Charlie Stross, in “Merciless,” looks at the US healthcare debate by asking the question, what happened to mercy? It’s a quality that seems sorely lacking the US today, and this fact is excruciatingly visible in the arguments around healthcare.
The subjects vary — crime and penal policy, healthcare, don’t get me started on foreign policy — but there is an ideological approach in America that is distinguished by one common characteristic: words and deeds utterly lacking in the quality of mercy.
There is a cancer in the collective American soul — a mercy deficit that has in recent years grown as alarmingly as the budget deficit. Nor is it as simple as a left/right thing: no political party has a monopoly on merciless behaviour. Rather, a creeping draconian absolutism has cast its penumbra across the entire arena of public discourse, tainting every debate, poisoning and hardening attitudes across the board.
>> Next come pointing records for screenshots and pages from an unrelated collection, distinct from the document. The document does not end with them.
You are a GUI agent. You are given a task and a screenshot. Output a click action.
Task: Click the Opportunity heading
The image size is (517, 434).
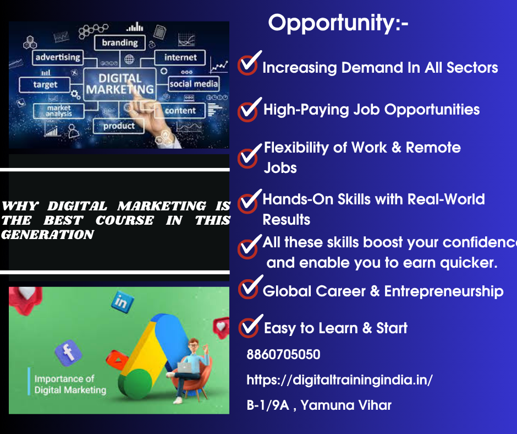coord(338,23)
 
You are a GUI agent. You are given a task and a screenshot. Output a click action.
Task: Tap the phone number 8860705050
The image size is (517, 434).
coord(283,354)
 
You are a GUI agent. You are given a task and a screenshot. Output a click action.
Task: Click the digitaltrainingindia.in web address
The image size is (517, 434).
coord(339,380)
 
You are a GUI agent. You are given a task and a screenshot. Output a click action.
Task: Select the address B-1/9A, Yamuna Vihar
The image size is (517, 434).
coord(319,405)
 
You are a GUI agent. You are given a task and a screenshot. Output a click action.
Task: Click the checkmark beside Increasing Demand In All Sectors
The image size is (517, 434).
coord(249,63)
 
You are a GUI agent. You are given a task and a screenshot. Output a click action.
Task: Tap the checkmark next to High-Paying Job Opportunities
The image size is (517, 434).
coord(249,110)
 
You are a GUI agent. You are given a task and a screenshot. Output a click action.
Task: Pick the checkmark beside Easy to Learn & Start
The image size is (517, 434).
coord(250,326)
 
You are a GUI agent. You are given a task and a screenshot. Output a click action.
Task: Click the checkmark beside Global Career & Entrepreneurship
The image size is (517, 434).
coord(250,287)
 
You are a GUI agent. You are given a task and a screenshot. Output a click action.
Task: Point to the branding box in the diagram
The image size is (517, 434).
coord(120,42)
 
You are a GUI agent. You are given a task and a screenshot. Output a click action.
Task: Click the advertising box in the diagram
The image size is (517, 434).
coord(58,57)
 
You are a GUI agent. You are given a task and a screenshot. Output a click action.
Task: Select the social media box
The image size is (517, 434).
coord(194,84)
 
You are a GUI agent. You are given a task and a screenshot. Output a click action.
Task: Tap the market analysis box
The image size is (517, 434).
coord(59,111)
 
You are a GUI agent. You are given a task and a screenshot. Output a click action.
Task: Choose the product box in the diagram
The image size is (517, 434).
coord(119,126)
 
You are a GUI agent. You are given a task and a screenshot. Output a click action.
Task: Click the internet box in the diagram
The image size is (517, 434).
coord(180,57)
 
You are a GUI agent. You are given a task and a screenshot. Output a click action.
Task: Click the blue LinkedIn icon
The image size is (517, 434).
coord(122,302)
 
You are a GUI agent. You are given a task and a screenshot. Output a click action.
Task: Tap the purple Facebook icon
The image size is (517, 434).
coord(68,352)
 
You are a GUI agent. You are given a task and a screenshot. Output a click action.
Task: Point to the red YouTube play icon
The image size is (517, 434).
coord(117,360)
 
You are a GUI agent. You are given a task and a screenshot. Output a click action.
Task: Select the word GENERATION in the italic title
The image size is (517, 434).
coord(47,235)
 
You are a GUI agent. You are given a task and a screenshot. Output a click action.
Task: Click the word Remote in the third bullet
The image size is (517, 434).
coord(433,148)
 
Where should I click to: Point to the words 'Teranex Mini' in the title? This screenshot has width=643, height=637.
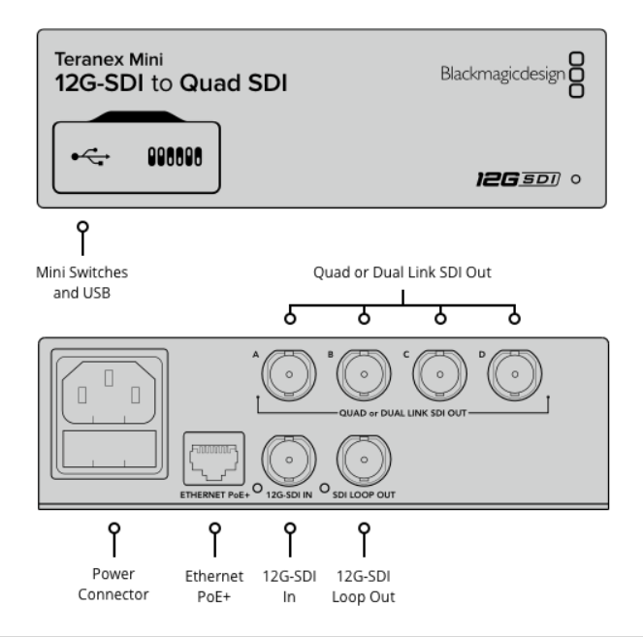tap(100, 59)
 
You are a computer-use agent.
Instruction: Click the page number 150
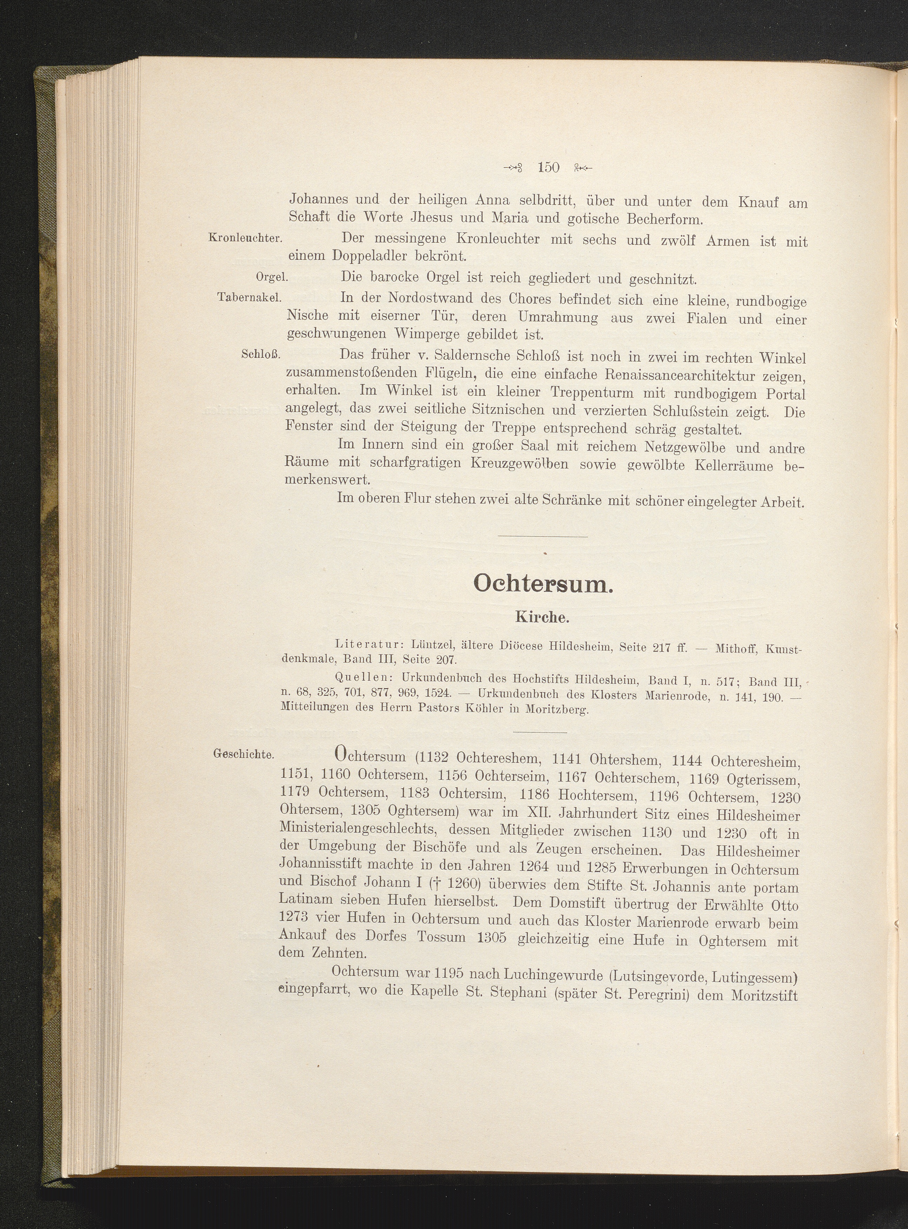pyautogui.click(x=548, y=167)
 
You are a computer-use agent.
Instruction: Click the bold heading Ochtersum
pyautogui.click(x=542, y=584)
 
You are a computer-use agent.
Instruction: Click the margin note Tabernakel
pyautogui.click(x=249, y=297)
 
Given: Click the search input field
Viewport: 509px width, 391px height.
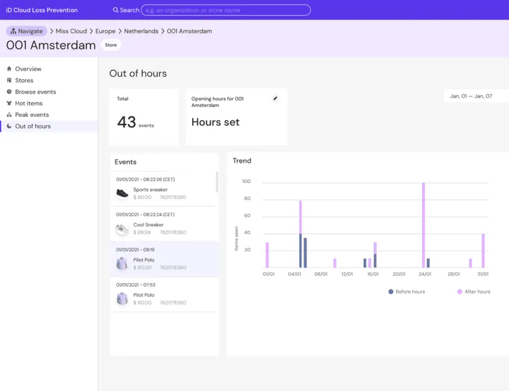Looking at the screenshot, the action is point(226,10).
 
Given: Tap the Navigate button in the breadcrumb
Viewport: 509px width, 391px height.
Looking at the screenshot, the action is point(27,31).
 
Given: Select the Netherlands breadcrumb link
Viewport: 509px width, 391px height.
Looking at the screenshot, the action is point(141,31).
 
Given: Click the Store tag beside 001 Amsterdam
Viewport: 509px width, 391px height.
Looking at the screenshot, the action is point(111,45).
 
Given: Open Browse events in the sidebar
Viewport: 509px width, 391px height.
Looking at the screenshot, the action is point(36,92).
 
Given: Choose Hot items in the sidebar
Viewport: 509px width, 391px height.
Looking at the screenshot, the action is point(29,103).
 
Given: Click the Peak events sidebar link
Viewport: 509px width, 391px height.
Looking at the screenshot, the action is point(32,114).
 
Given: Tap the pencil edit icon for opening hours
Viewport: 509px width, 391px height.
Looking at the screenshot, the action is point(275,99).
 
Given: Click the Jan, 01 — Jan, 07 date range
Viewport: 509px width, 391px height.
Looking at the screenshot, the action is point(471,96).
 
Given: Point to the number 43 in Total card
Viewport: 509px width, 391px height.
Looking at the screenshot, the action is point(126,122).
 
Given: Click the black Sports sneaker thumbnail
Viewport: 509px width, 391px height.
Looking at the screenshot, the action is point(122,193).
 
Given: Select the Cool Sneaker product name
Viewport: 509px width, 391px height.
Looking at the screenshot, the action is point(148,224).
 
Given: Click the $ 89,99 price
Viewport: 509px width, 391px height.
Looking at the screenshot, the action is point(142,232).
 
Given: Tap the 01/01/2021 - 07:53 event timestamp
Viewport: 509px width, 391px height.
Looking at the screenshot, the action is point(136,285).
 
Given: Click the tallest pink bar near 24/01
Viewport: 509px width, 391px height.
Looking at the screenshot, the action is point(423,225).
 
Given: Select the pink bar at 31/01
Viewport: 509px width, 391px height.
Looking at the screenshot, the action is point(483,251).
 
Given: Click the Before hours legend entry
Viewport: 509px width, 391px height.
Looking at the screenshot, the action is point(407,292).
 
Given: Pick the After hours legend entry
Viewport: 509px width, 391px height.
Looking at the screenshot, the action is point(474,292).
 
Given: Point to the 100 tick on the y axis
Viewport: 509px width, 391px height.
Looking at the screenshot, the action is point(246,181).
Calls for revenge on a sick and dying man are part and parcel of the pathology, as are shrieks of outrage against the mere idea of subsidizing healthcare for the indigent or unlucky, or rough talk about “every now and again ... pick[ing] up a crappy little country and throwing it against the wall just to prove we are serious”.
It’s sad, and frustrating, and shameful. And, for me, it’s not theoretical. As I watch this debate happen, I am ever-conscious that when politicians and pundits talk about the mass of people without insurance, they’re talking about where I could be in a few months.
I have options; I’m “lucky.” I could give up being self-employed and try to find a full-time job, with benefits (difficult for someone with an eclectic background in good times, possibly near-impossible right now). I could push my wife out of school and try to get her to get a job with benefits. But to the extent that entrepreneurialism and self-improvement through education are supposed to be core to the American ideal, it’s more than a little frustrating to have to set them aside simply to be able to continue to walk.